Das letzte Wort hat Ankara
Vor zu hohen Erwartungen warnt nach der Wahl von Mustafa Akıncı die liberale Tageszeitung Phileleftheros: "Es wäre schön, wenn eine Lösung nur vom Willen der Zyperngriechen und der Zyperntürken abhängig wäre. Denn der Wille ist da. Beide Seiten wollen unbedingt die Lösung, damit wir von dieser schweren Last befreit werden, die uns dazu zwingt, mit Besatzungstruppen und Siedlern zu leben. … Ginge es allein um unseren Willen, wäre die Lösung eine Frage von Stunden. ... Auch wenn wir uns nicht sehen, wollen wir doch dasselbe. Die Frage ist jedoch, was die anderen für uns wollen. Es scheint höchst unwahrscheinlich, dass ein zyperntürkischer Führer - so progressiv und patriotisch er auch sein mag - eine Lösung gegen den Willen der Besatzungsmacht unterschreiben kann."
Wiedervereinigung der Insel ist möglich
Der Wahlausgang in Nordzypern eröffnet der seit 41 Jahren geteilten Insel unerwartet neue Chancen, glaubt die linksliberale Süddeutsche Zeitung: "Auf einmal stehen zu beiden Seiten der Demarkationslinie Politiker an der Spitze, die sagen, dass sie dasselbe wollen: die alten Gräben überwinden, die Wiedervereinigung der Insel.

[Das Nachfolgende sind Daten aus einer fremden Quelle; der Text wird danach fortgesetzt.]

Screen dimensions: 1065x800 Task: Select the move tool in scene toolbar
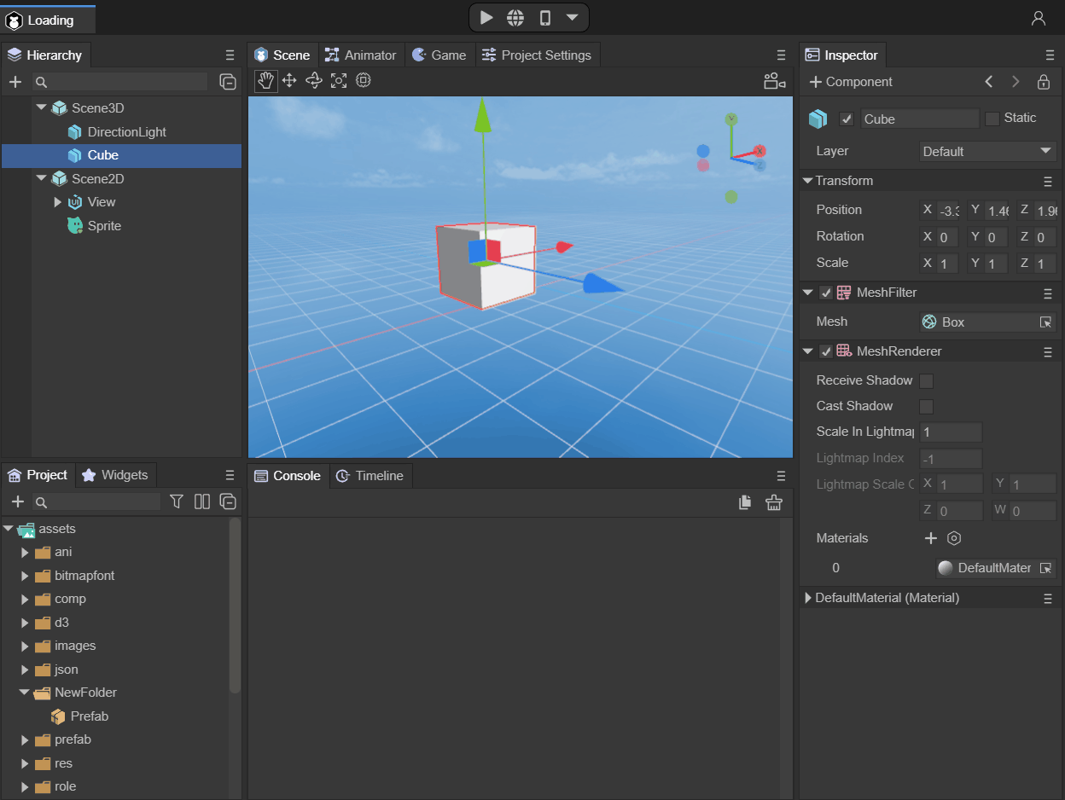coord(289,81)
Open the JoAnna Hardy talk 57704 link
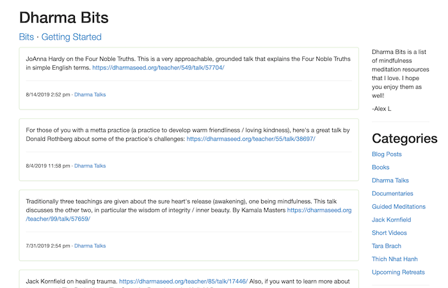The image size is (448, 288). tap(158, 67)
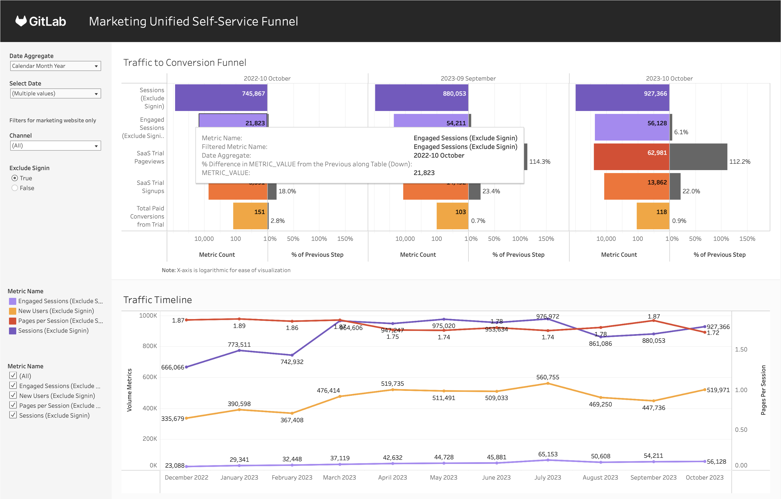Open the Date Aggregate dropdown
This screenshot has height=499, width=781.
pos(55,66)
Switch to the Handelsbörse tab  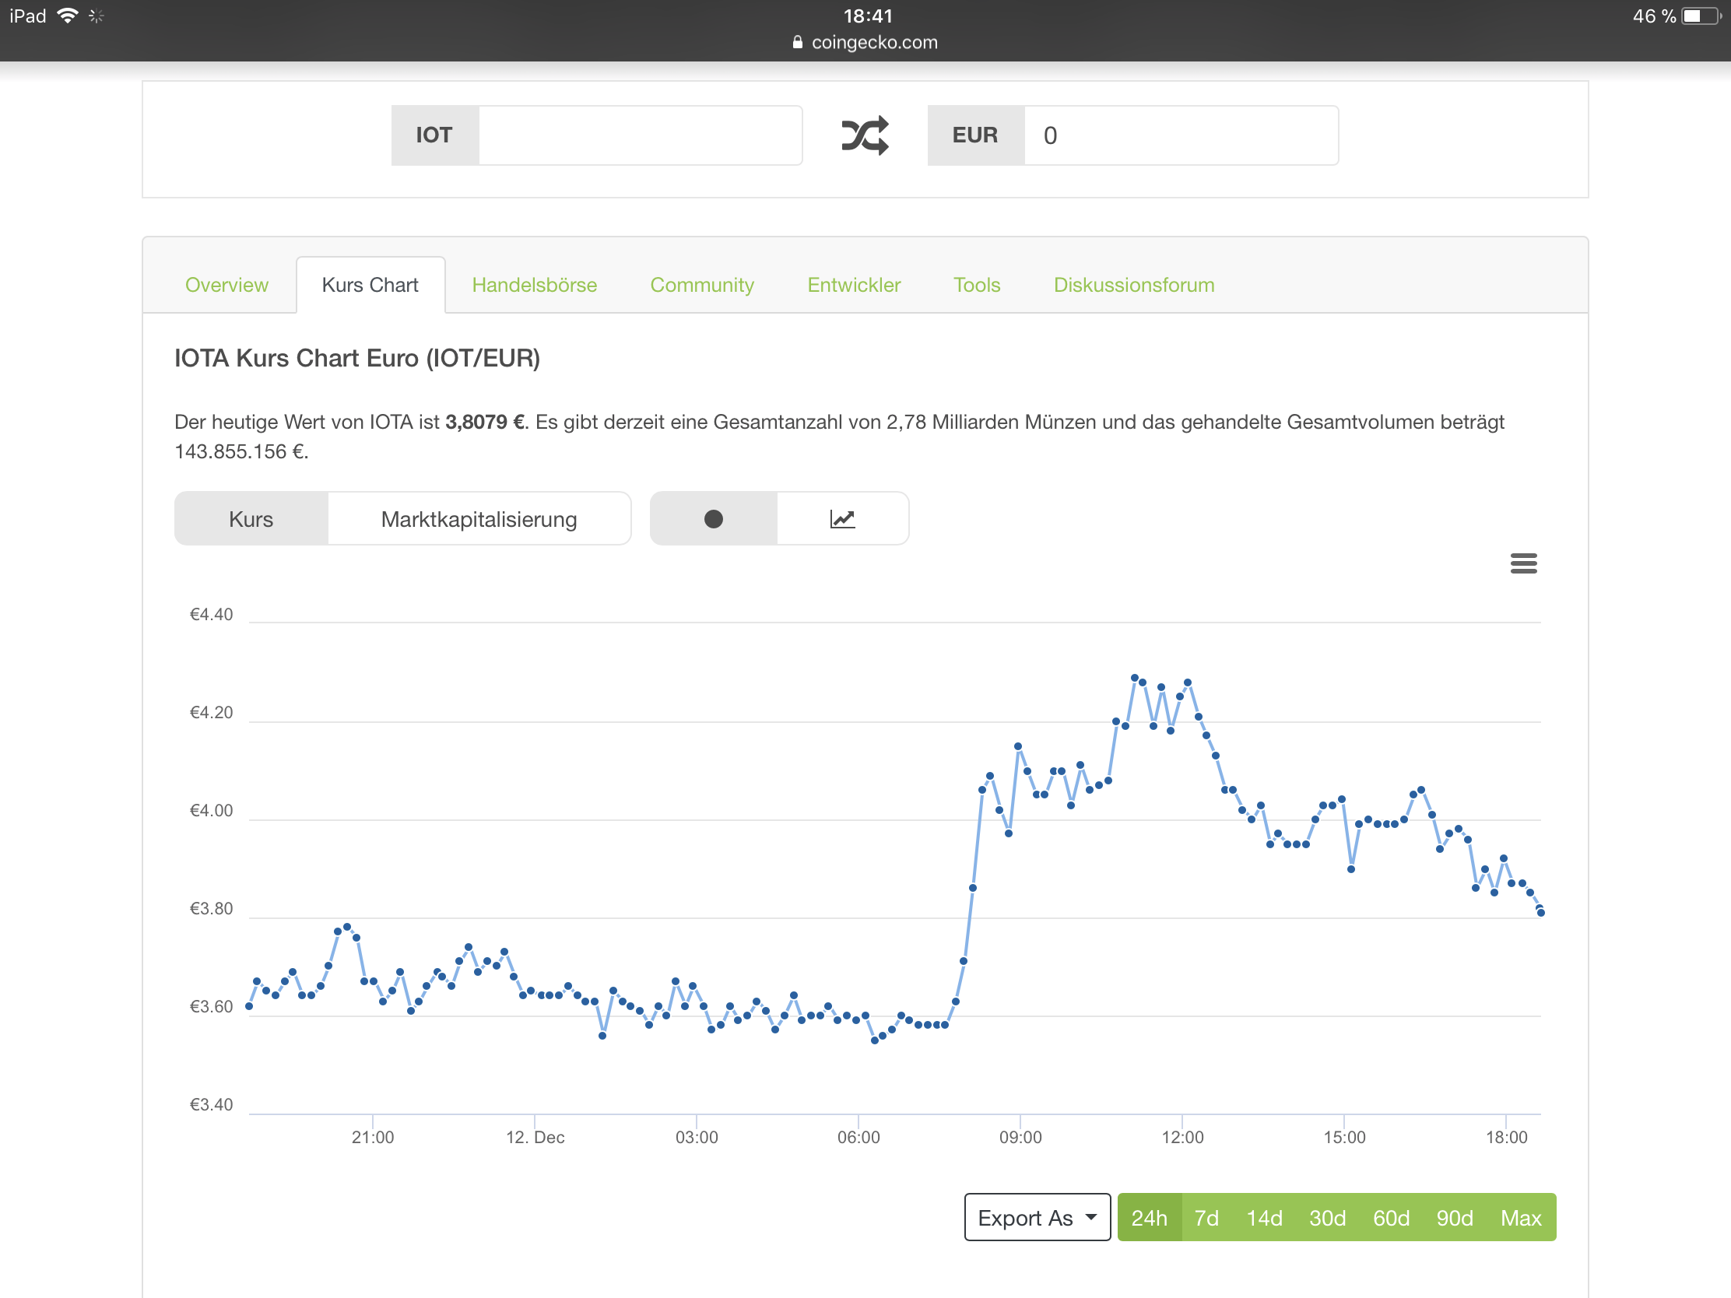[534, 285]

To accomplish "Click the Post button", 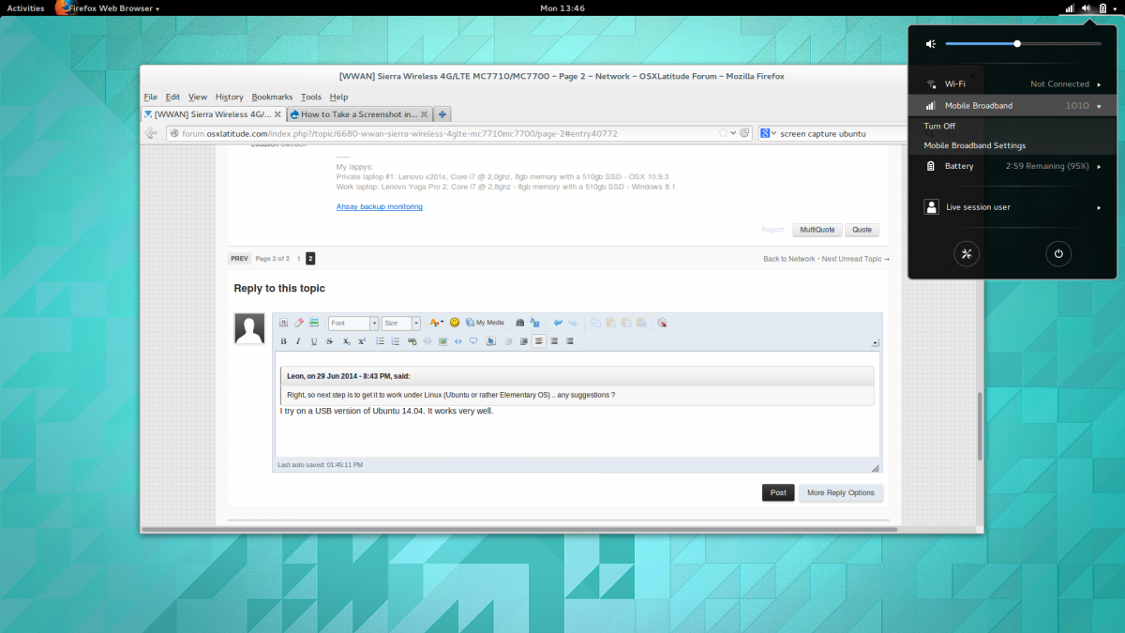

Mit dem linksliberalen Mustafa Akıncı haben die türkischen Zyprer jetzt einen Mann gewählt, der die Linie der Versöhnung glaubhaft vertreten kann. Und der Präsident der Zypern-Griechen, Nikos Anastasiadis, spricht ebenfalls unverdrossen von einem 'gemeinsamen Vaterland'. ... Allerdings kam es in der Geschichte Zyperns nie allein auf die Zyprer an. Wenn nicht die Türkei über ihren Schatten springt, kann auch Akıncı den Frieden auf der Insel nicht erzwingen. Zudem sollte die EU Anastasiadis nun unterstützen, schließlich würde eine Wiedervereinigung wohl auch neue finanzielle Opfer von dem EU-Krisenstaat fordern."